We investigate photonic energy and heat transport in nanoscopic systems employing different analytical methods. On the one hand, we use the semiclassical theory of fluctuating electrodynamics. On the other hand, we also apply purely quantum mechanical or quantum optical theories such as the theory of open quantum systems and macroscopic quantum electrodynamics. What all these theories have in common is that they can be combined with the method of dyadic Green's functions, which enables us to investigate energy and heat transport in realistic environments and nanosystems.

One focus of our research is near-field heat transfer or thermal radiation in the nanometer range. In this range, the usual laws of thermal radiation, such as Planck's radiation law, no longer apply.
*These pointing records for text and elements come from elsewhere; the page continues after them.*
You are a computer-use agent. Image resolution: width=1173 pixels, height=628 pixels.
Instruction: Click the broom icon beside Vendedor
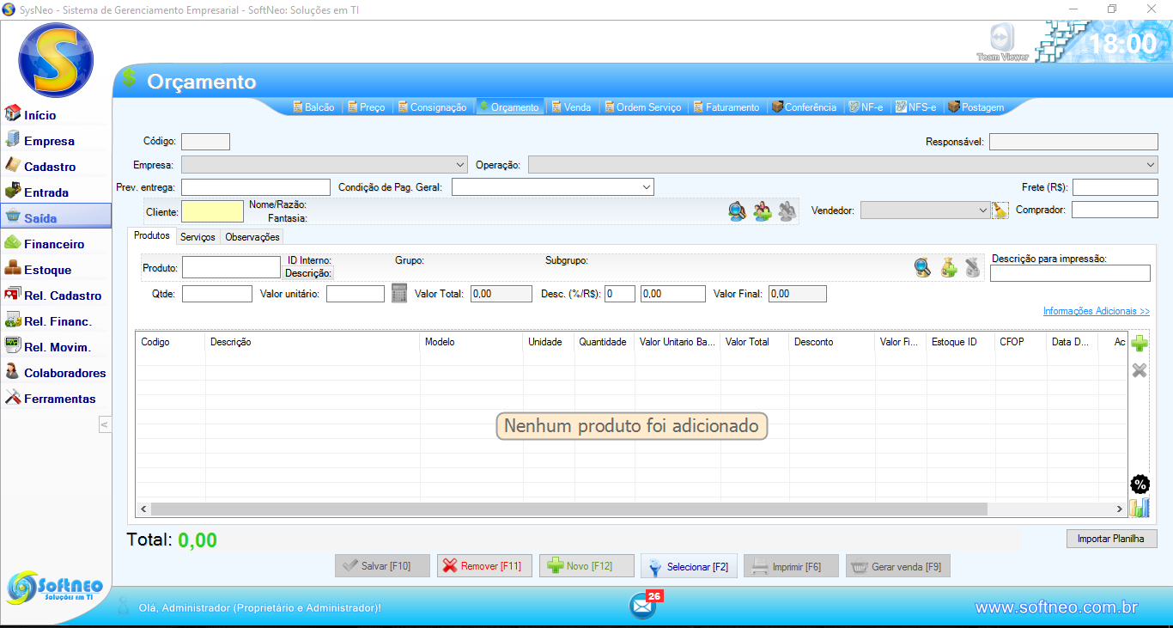1000,210
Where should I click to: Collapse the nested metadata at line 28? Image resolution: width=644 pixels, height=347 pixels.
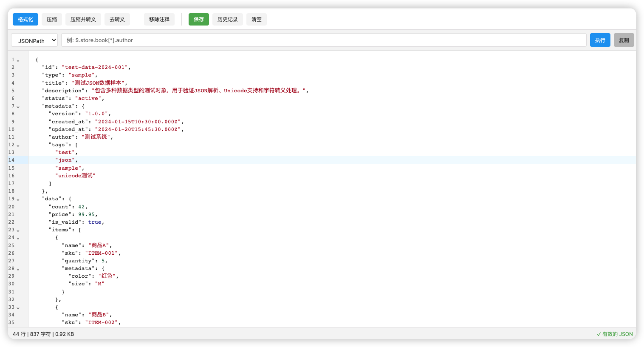pos(18,269)
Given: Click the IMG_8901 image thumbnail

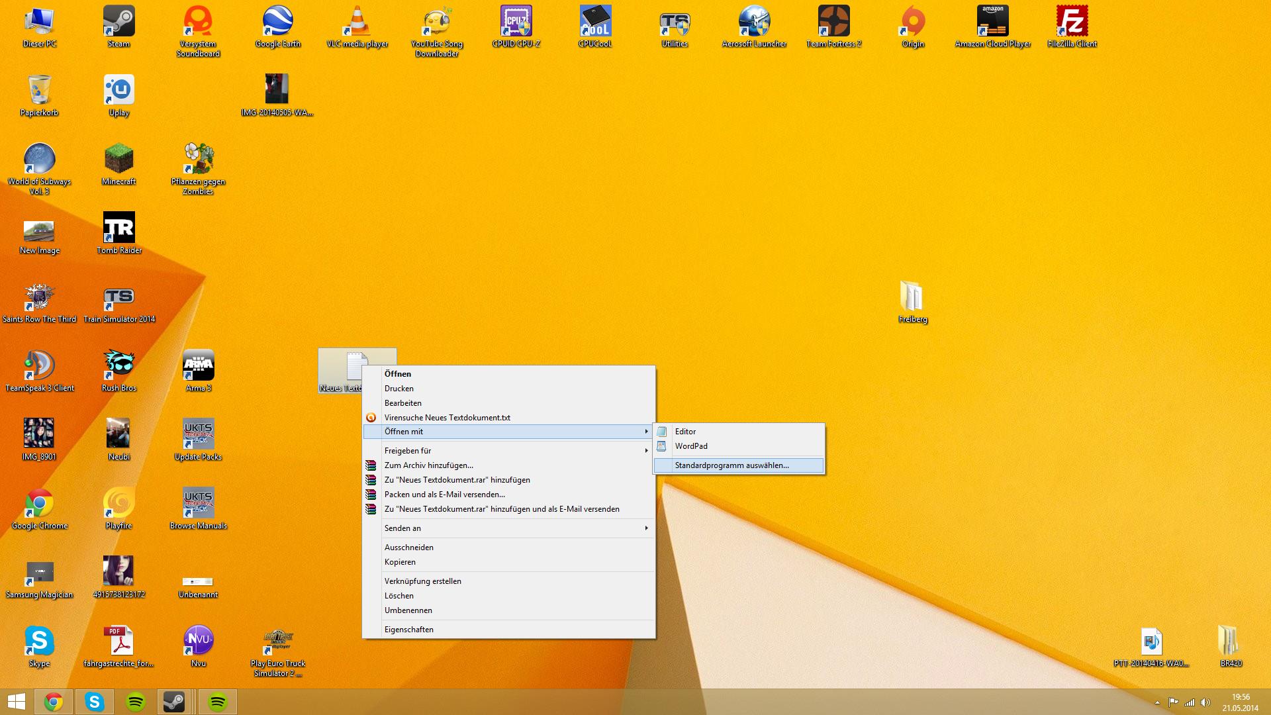Looking at the screenshot, I should tap(39, 434).
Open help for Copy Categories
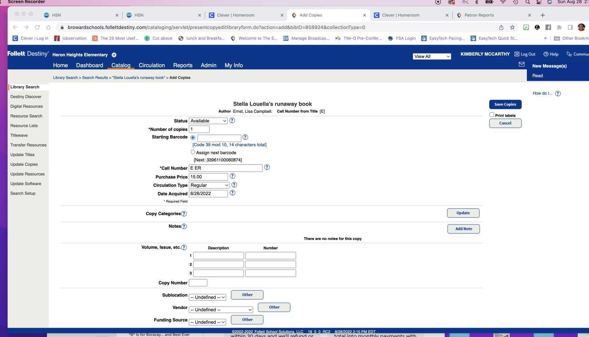The width and height of the screenshot is (589, 337). coord(184,213)

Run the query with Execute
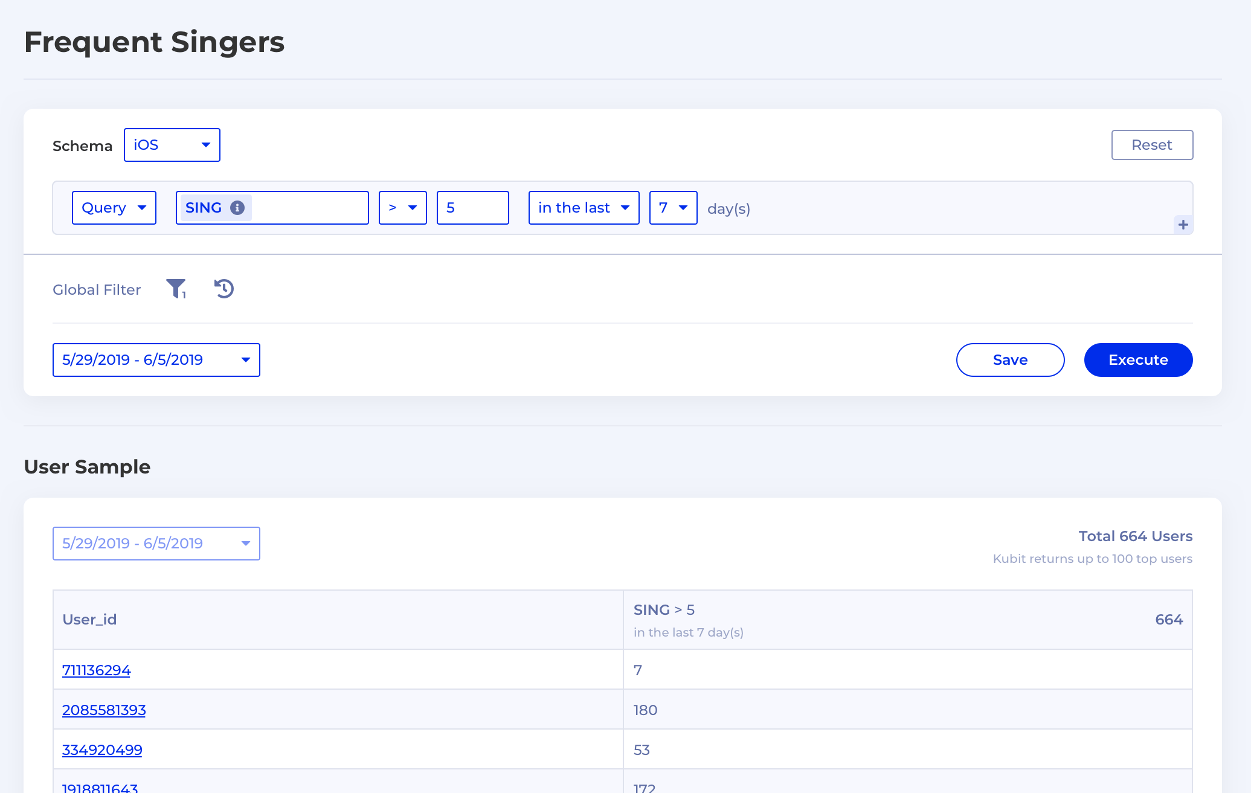point(1138,360)
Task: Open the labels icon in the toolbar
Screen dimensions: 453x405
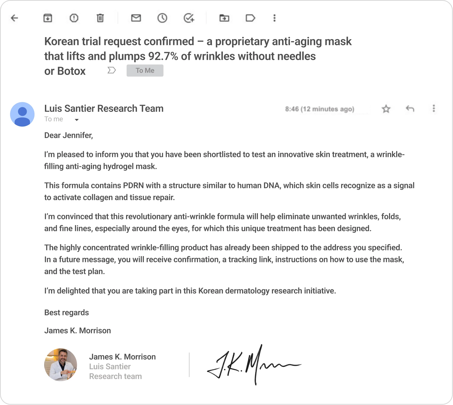Action: click(x=250, y=18)
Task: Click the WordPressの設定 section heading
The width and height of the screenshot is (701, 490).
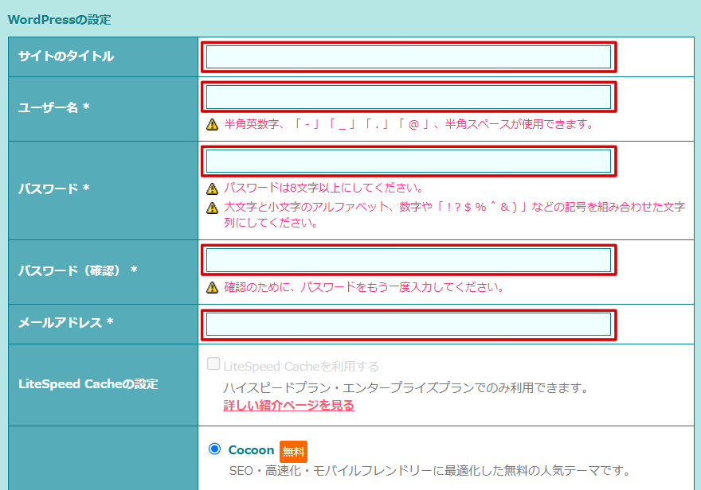Action: pos(60,19)
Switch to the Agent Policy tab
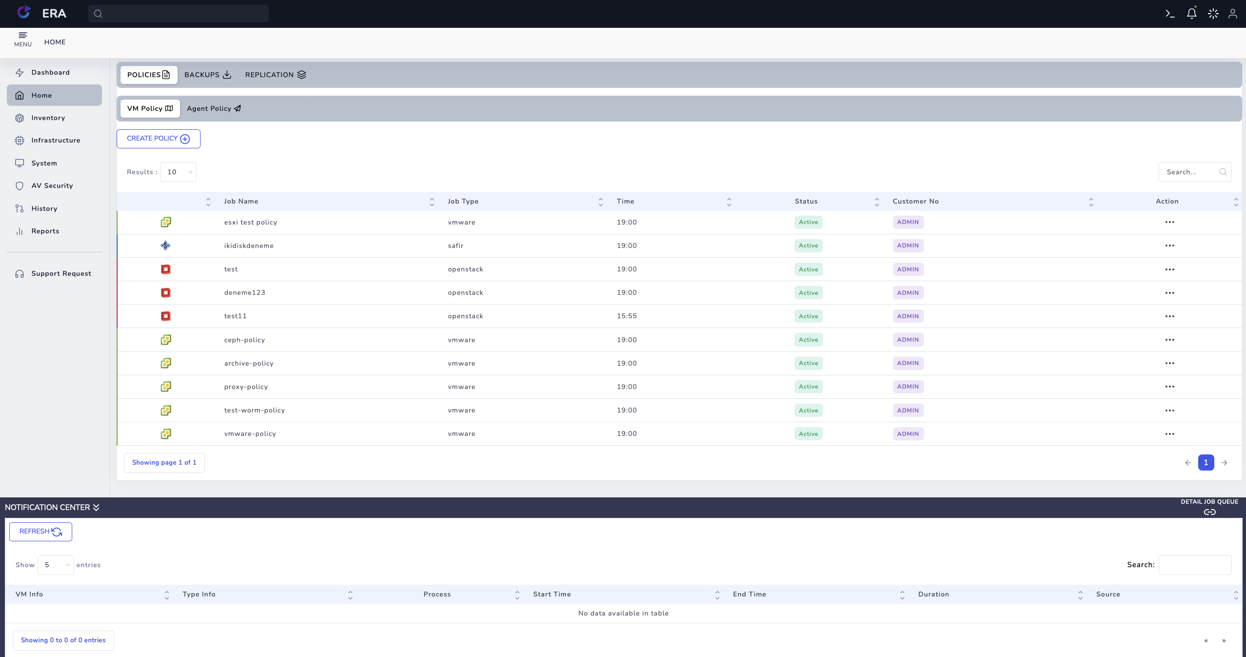 [x=214, y=108]
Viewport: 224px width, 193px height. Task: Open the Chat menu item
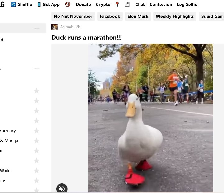pyautogui.click(x=140, y=4)
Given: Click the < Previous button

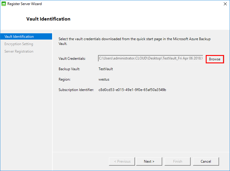Looking at the screenshot, I should pos(122,161).
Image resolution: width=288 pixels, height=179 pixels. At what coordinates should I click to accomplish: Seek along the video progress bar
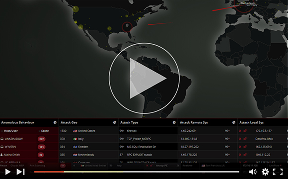(x=137, y=172)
In recent decades, many of the newly discovered laws of thermal radiation have been confirmed experimentally for a wide variety of materials down to distances of a few nanometers. Currently, the heat transport in topological and non-reciprocal many-body systems is at the center of our research interest. An overview of this topic can be found in the review article

S.-A. Biehs, R. Messina, P. S. Venkataram, A. W. Rodriguez, J. C. Cuevas, and P. Ben-Abdallah:
Near-field radiative heat transfer in many-body systems, 
Rev. Mod. Phys. 93, 025009 (2021).

Furthermore, we deal with energy transport and entanglement of quantum systems coupled to dissipative plasmonic environments, but also with Casimir forces and classical nano-optical questions.